### The request
Turn the material below into a JSON list of strings, one string per line, with blank lines dropped and the pictures left out.
____
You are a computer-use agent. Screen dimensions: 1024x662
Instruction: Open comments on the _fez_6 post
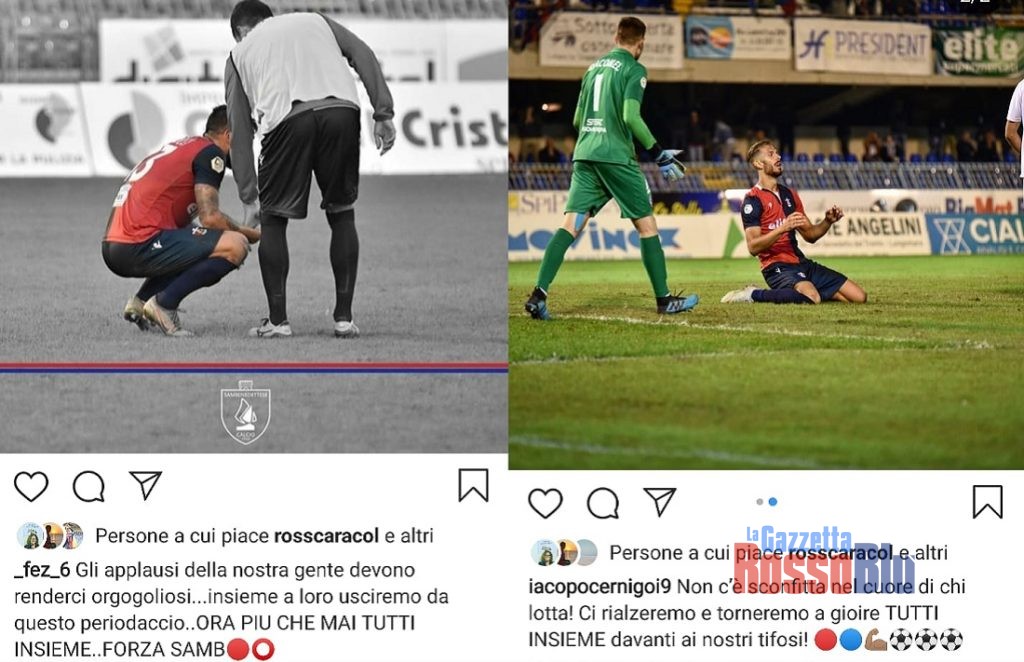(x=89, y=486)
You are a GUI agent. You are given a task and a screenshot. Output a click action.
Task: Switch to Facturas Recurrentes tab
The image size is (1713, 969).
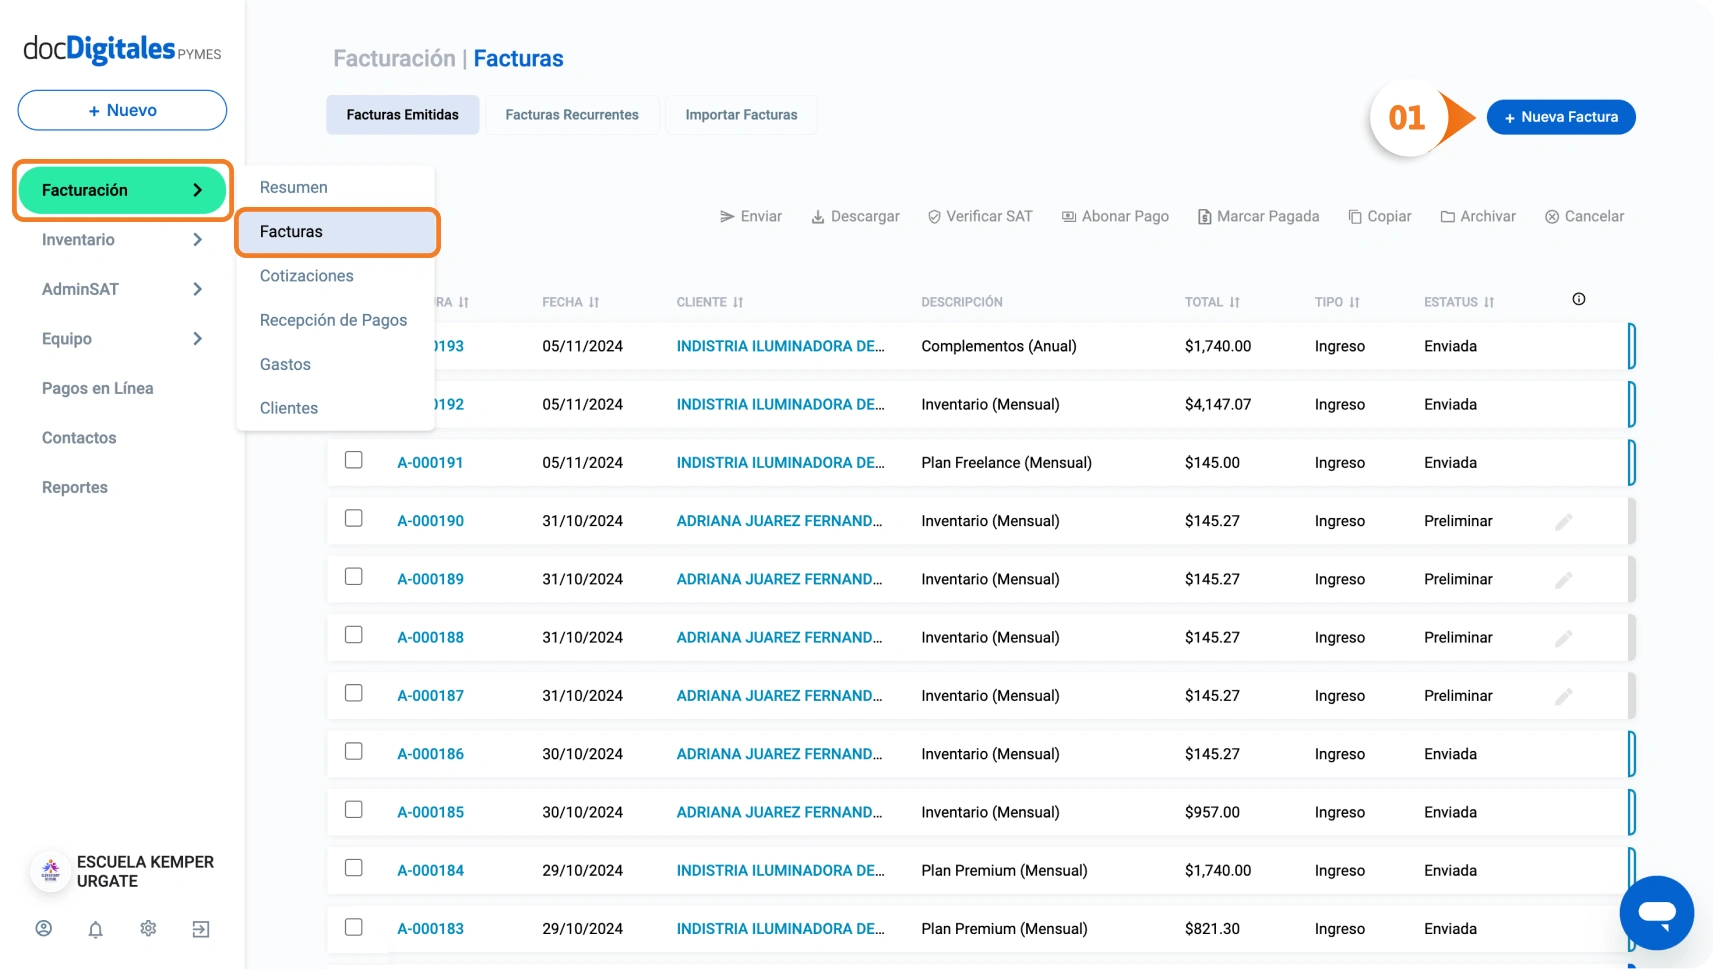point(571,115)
____
### Task answer
[
  "You are a computer-use agent. Screen dimensions: 1024x662",
  "Instruction: Open comments on the _fez_6 post",
  "(x=89, y=486)",
  "You are a GUI agent. You are given a task and a screenshot. Output a click action.",
  "Task: Switch to Facturas Recurrentes tab",
  "The image size is (1713, 969).",
  "point(571,115)"
]